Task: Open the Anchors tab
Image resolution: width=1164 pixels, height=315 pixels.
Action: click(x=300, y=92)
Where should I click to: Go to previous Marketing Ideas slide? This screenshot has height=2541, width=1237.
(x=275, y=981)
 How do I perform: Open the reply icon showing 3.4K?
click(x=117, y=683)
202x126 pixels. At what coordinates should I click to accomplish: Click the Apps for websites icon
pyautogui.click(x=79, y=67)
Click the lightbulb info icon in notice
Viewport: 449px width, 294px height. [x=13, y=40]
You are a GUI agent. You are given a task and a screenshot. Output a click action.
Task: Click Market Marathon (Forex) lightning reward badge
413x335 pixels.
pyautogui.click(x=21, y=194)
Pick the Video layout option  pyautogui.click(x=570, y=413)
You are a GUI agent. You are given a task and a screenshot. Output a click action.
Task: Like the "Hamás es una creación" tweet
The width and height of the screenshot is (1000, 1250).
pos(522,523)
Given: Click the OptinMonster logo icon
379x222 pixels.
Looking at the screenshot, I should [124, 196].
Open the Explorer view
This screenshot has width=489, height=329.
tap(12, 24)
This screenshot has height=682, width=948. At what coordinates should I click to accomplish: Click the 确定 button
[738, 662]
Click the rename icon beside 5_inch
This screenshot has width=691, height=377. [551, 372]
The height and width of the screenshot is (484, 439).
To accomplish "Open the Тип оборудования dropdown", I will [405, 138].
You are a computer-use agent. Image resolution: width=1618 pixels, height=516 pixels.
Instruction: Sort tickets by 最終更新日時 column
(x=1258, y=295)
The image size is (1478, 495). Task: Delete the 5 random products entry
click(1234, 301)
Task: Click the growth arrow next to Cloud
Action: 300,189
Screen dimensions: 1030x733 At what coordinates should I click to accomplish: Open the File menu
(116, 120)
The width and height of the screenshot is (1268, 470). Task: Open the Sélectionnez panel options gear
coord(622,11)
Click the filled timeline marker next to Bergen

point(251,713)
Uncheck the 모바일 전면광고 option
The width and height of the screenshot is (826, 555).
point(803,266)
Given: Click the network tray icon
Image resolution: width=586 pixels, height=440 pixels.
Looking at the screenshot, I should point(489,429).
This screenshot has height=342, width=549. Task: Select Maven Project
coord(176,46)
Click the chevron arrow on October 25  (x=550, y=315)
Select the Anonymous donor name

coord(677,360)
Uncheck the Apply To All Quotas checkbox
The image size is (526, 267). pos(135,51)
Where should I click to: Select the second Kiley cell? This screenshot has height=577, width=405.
______
Repeat the data in its entirety, word for word.

> Exercise response:
Task: Open the Anchors tab
Image resolution: width=1164 pixels, height=315 pixels.
Action: click(x=300, y=92)
Where should I click to: Go to previous Marketing Ideas slide? This screenshot has height=2541, width=1237.
(x=275, y=981)
 How do I perform: Open the reply icon showing 3.4K?
click(x=117, y=683)
202x126 pixels. At what coordinates should I click to accomplish: Click the Apps for websites icon
pyautogui.click(x=79, y=67)
Click the lightbulb info icon in notice
Viewport: 449px width, 294px height. [x=13, y=40]
You are a GUI agent. You are given a task and a screenshot. Output a click action.
Task: Click Market Marathon (Forex) lightning reward badge
413x335 pixels.
pyautogui.click(x=21, y=194)
Pick the Video layout option  pyautogui.click(x=570, y=413)
You are a GUI agent. You are given a task and a screenshot. Output a click action.
Task: Like the "Hamás es una creación" tweet
The width and height of the screenshot is (1000, 1250).
pos(522,523)
Given: Click the OptinMonster logo icon
379x222 pixels.
Looking at the screenshot, I should [124, 196].
Open the Explorer view
This screenshot has width=489, height=329.
tap(12, 24)
This screenshot has height=682, width=948. At what coordinates should I click to accomplish: Click the 确定 button
[738, 662]
Click the rename icon beside 5_inch
This screenshot has width=691, height=377. [551, 372]
The height and width of the screenshot is (484, 439).
To accomplish "Open the Тип оборудования dropdown", I will [405, 138].
You are a computer-use agent. Image resolution: width=1618 pixels, height=516 pixels.
Instruction: Sort tickets by 最終更新日時 column
(x=1258, y=295)
The image size is (1478, 495). Task: Delete the 5 random products entry
click(1234, 301)
Task: Click the growth arrow next to Cloud
Action: 300,189
Screen dimensions: 1030x733 At what coordinates should I click to accomplish: Open the File menu
(116, 120)
The width and height of the screenshot is (1268, 470). Task: Open the Sélectionnez panel options gear
coord(622,11)
Click the filled timeline marker next to Bergen

point(251,713)
Uncheck the 모바일 전면광고 option
The width and height of the screenshot is (826, 555).
point(803,266)
Given: Click the network tray icon
Image resolution: width=586 pixels, height=440 pixels.
Looking at the screenshot, I should point(489,429).
This screenshot has height=342, width=549. Task: Select Maven Project
coord(176,46)
Click the chevron arrow on October 25  (x=550, y=315)
Select the Anonymous donor name

coord(677,360)
Uncheck the Apply To All Quotas checkbox
The image size is (526, 267). pos(135,51)
Where should I click to: Select the second Kiley cell? This screenshot has height=577, width=405.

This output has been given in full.